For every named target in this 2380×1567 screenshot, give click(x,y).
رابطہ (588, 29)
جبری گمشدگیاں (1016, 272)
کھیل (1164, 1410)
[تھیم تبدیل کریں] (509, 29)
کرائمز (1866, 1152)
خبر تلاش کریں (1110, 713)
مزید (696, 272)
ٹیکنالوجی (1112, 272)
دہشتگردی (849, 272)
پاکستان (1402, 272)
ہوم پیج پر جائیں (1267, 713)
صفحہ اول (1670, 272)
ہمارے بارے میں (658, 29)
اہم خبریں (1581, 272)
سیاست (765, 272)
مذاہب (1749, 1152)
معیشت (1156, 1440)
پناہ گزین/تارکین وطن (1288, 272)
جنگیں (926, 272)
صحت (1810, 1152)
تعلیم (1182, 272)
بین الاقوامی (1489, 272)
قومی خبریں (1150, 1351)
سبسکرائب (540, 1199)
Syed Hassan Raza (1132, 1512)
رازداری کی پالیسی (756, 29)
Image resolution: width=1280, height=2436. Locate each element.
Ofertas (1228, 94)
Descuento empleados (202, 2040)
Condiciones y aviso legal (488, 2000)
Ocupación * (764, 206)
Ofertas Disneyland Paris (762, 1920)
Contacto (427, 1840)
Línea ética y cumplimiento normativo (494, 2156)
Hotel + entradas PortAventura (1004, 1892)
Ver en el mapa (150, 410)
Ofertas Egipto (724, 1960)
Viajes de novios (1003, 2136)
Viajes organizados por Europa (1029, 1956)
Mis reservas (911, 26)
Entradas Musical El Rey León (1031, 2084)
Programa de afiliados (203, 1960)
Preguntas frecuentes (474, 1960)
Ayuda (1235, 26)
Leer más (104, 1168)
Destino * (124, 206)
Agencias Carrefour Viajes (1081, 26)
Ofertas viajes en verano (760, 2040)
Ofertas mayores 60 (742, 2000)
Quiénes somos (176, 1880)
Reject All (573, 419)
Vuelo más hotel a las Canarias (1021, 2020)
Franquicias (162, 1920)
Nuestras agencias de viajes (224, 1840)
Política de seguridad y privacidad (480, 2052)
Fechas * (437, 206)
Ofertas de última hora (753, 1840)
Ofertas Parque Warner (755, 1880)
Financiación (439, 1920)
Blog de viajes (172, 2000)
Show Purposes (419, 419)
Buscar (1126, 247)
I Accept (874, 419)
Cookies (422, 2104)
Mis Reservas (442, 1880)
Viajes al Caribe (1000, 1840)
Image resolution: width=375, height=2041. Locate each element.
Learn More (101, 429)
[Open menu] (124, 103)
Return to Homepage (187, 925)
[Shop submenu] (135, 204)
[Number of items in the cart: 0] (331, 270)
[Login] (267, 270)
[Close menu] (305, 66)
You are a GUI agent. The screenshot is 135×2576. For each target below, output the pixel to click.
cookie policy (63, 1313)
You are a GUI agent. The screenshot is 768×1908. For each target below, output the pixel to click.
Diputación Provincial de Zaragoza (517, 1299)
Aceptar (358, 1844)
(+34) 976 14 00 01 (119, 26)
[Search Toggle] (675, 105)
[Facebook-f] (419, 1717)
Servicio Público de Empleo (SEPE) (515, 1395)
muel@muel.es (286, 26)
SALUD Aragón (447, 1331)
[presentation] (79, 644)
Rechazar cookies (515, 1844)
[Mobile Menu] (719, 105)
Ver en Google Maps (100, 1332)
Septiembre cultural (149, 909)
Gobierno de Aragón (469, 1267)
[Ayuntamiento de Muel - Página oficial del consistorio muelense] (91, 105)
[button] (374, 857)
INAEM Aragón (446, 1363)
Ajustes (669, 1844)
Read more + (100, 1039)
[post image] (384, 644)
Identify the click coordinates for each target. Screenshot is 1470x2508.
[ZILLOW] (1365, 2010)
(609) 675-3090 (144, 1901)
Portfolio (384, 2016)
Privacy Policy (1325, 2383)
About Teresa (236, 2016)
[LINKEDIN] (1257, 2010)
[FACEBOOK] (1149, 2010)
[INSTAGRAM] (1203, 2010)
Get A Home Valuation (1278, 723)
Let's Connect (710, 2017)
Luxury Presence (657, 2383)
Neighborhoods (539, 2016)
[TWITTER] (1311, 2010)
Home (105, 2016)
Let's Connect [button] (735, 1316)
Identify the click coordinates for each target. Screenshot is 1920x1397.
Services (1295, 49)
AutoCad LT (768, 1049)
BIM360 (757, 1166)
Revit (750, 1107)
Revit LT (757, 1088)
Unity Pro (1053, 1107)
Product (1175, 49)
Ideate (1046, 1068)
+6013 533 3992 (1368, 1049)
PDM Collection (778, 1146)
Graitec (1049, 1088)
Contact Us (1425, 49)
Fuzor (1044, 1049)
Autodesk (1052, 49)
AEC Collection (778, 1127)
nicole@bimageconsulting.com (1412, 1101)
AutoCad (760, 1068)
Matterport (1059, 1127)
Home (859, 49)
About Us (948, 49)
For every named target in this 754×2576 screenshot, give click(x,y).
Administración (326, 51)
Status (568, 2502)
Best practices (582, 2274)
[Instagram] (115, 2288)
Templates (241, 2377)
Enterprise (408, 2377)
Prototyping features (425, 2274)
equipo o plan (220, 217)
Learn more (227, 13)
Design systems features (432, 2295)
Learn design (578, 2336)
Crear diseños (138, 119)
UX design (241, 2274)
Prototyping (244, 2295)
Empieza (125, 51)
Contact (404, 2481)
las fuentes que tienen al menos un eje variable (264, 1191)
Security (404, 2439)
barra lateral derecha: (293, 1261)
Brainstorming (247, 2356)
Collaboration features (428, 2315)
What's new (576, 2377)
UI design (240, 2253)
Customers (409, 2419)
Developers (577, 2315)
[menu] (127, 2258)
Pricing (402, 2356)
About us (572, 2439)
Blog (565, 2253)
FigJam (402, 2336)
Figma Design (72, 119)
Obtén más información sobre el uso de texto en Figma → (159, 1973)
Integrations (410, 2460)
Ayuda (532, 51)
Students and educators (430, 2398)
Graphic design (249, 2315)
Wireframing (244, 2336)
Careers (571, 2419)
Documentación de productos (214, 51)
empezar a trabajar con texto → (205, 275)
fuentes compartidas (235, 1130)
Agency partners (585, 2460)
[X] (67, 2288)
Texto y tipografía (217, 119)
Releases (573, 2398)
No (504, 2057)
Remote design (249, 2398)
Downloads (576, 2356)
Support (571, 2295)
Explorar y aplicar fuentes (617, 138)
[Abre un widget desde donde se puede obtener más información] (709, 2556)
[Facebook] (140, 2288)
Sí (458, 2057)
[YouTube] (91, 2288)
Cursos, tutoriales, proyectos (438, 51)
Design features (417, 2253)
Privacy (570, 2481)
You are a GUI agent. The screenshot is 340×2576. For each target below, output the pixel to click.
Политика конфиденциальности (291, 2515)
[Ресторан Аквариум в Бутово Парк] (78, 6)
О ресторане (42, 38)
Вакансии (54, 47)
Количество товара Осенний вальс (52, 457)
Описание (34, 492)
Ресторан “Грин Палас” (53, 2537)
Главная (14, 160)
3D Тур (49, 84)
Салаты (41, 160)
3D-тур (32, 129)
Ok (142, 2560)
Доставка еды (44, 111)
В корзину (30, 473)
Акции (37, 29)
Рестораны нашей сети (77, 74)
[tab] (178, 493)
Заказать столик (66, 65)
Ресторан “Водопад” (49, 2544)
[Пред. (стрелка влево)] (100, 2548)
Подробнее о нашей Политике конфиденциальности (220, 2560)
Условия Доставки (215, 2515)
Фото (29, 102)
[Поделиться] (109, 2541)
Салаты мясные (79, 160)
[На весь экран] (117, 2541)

------------------------------------------------

- [Assignment]
Extract every entry above as it appears.

- [Response to the exercise]
For every named target in this 2380×1567 screenshot, give click(x,y).
رابطہ (588, 29)
جبری گمشدگیاں (1016, 272)
کھیل (1164, 1410)
[تھیم تبدیل کریں] (509, 29)
کرائمز (1866, 1152)
خبر تلاش کریں (1110, 713)
مزید (696, 272)
ٹیکنالوجی (1112, 272)
دہشتگردی (849, 272)
پاکستان (1402, 272)
ہوم پیج پر جائیں (1267, 713)
صفحہ اول (1670, 272)
ہمارے بارے میں (658, 29)
اہم خبریں (1581, 272)
سیاست (765, 272)
مذاہب (1749, 1152)
معیشت (1156, 1440)
پناہ گزین/تارکین وطن (1288, 272)
جنگیں (926, 272)
صحت (1810, 1152)
تعلیم (1182, 272)
بین الاقوامی (1489, 272)
قومی خبریں (1150, 1351)
سبسکرائب (540, 1199)
Syed Hassan Raza (1132, 1512)
رازداری کی پالیسی (756, 29)
Image resolution: width=1280, height=2436. Locate each element.
Ofertas (1228, 94)
Descuento empleados (202, 2040)
Condiciones y aviso legal (488, 2000)
Ocupación * (764, 206)
Ofertas Disneyland Paris (762, 1920)
Contacto (427, 1840)
Línea ética y cumplimiento normativo (494, 2156)
Hotel + entradas PortAventura (1004, 1892)
Ver en el mapa (150, 410)
Ofertas Egipto (724, 1960)
Viajes de novios (1003, 2136)
Viajes organizados por Europa (1029, 1956)
Mis reservas (911, 26)
Entradas Musical El Rey León (1031, 2084)
Programa de afiliados (203, 1960)
Preguntas frecuentes (474, 1960)
Ayuda (1235, 26)
Leer más (104, 1168)
Destino * (124, 206)
Agencias Carrefour Viajes (1081, 26)
Ofertas viajes en verano (760, 2040)
Ofertas mayores 60 (742, 2000)
Quiénes somos (176, 1880)
Reject All (573, 419)
Vuelo más hotel a las Canarias (1021, 2020)
Franquicias (162, 1920)
Nuestras agencias de viajes (224, 1840)
Política de seguridad y privacidad (480, 2052)
Fechas * (437, 206)
Ofertas de última hora (753, 1840)
Ofertas Parque Warner (755, 1880)
Financiación (439, 1920)
Blog de viajes (172, 2000)
Show Purposes (419, 419)
Buscar (1126, 247)
I Accept (874, 419)
Cookies (422, 2104)
Mis Reservas (442, 1880)
Viajes al Caribe (1000, 1840)
Image resolution: width=375, height=2041. Locate each element.
Learn More (101, 429)
[Open menu] (124, 103)
Return to Homepage (187, 925)
[Shop submenu] (135, 204)
[Number of items in the cart: 0] (331, 270)
[Login] (267, 270)
[Close menu] (305, 66)
You are a GUI agent. The screenshot is 135×2576. For each target below, output the pixel to click.
cookie policy (63, 1313)
You are a GUI agent. The screenshot is 768×1908. For each target below, output the pixel to click.
Diputación Provincial de Zaragoza (517, 1299)
Aceptar (358, 1844)
(+34) 976 14 00 01 (119, 26)
[Search Toggle] (675, 105)
[Facebook-f] (419, 1717)
Servicio Público de Empleo (SEPE) (515, 1395)
muel@muel.es (286, 26)
SALUD Aragón (447, 1331)
[presentation] (79, 644)
Rechazar cookies (515, 1844)
[Mobile Menu] (719, 105)
Ver en Google Maps (100, 1332)
Septiembre cultural (149, 909)
Gobierno de Aragón (469, 1267)
[Ayuntamiento de Muel - Página oficial del consistorio muelense] (91, 105)
[button] (374, 857)
INAEM Aragón (446, 1363)
Ajustes (669, 1844)
Read more + (100, 1039)
[post image] (384, 644)
Identify the click coordinates for each target. Screenshot is 1470x2508.
[ZILLOW] (1365, 2010)
(609) 675-3090 (144, 1901)
Portfolio (384, 2016)
Privacy Policy (1325, 2383)
About Teresa (236, 2016)
[LINKEDIN] (1257, 2010)
[FACEBOOK] (1149, 2010)
[INSTAGRAM] (1203, 2010)
Get A Home Valuation (1278, 723)
Let's Connect (710, 2017)
Luxury Presence (657, 2383)
Neighborhoods (539, 2016)
[TWITTER] (1311, 2010)
Home (105, 2016)
Let's Connect [button] (735, 1316)
Identify the click coordinates for each target. Screenshot is 1920x1397.
Services (1295, 49)
AutoCad LT (768, 1049)
BIM360 (757, 1166)
Revit (750, 1107)
Revit LT (757, 1088)
Unity Pro (1053, 1107)
Product (1175, 49)
Ideate (1046, 1068)
+6013 533 3992 (1368, 1049)
PDM Collection (778, 1146)
Graitec (1049, 1088)
Contact Us (1425, 49)
Fuzor (1044, 1049)
Autodesk (1052, 49)
AEC Collection (778, 1127)
nicole@bimageconsulting.com (1412, 1101)
AutoCad (760, 1068)
Matterport (1059, 1127)
Home (859, 49)
About Us (948, 49)
For every named target in this 754×2576 screenshot, give click(x,y).
Administración (326, 51)
Status (568, 2502)
Best practices (582, 2274)
[Instagram] (115, 2288)
Templates (241, 2377)
Enterprise (408, 2377)
Prototyping features (425, 2274)
equipo o plan (220, 217)
Learn more (227, 13)
Design systems features (432, 2295)
Learn design (578, 2336)
Crear diseños (138, 119)
UX design (241, 2274)
Prototyping (244, 2295)
Empieza (125, 51)
Contact (404, 2481)
las fuentes que tienen al menos un eje variable (264, 1191)
Security (404, 2439)
barra lateral derecha: (293, 1261)
Brainstorming (247, 2356)
Collaboration features (428, 2315)
What's new (576, 2377)
UI design (240, 2253)
Customers (409, 2419)
Developers (577, 2315)
[menu] (127, 2258)
Pricing (402, 2356)
About us (572, 2439)
Blog (565, 2253)
FigJam (402, 2336)
Figma Design (72, 119)
Obtén más información sobre el uso de texto en Figma → (159, 1973)
Integrations (410, 2460)
Ayuda (532, 51)
Students and educators (430, 2398)
Graphic design (249, 2315)
Wireframing (244, 2336)
Careers (571, 2419)
Documentación de productos (214, 51)
empezar a trabajar con texto → (205, 275)
fuentes compartidas (235, 1130)
Agency partners (585, 2460)
[X] (67, 2288)
Texto y tipografía (217, 119)
Releases (573, 2398)
No (504, 2057)
Remote design (249, 2398)
Downloads (576, 2356)
Support (571, 2295)
Explorar y aplicar fuentes (617, 138)
[Abre un widget desde donde se puede obtener más información] (709, 2556)
[Facebook] (140, 2288)
Sí (458, 2057)
[YouTube] (91, 2288)
Cursos, tutoriales, proyectos (438, 51)
Design features (417, 2253)
Privacy (570, 2481)
You are a GUI agent. The screenshot is 340×2576. For each target below, output the pixel to click.
Политика конфиденциальности (291, 2515)
[Ресторан Аквариум в Бутово Парк] (78, 6)
О ресторане (42, 38)
Вакансии (54, 47)
Количество товара Осенний вальс (52, 457)
Описание (34, 492)
Ресторан “Грин Палас” (53, 2537)
Главная (14, 160)
3D Тур (49, 84)
Салаты (41, 160)
3D-тур (32, 129)
Ok (142, 2560)
Доставка еды (44, 111)
В корзину (30, 473)
Акции (37, 29)
Рестораны нашей сети (77, 74)
[tab] (178, 493)
Заказать столик (66, 65)
Ресторан “Водопад” (49, 2544)
[Пред. (стрелка влево)] (100, 2548)
Подробнее о нашей Политике конфиденциальности (220, 2560)
Условия Доставки (215, 2515)
Фото (29, 102)
[Поделиться] (109, 2541)
Салаты мясные (79, 160)
[На весь экран] (117, 2541)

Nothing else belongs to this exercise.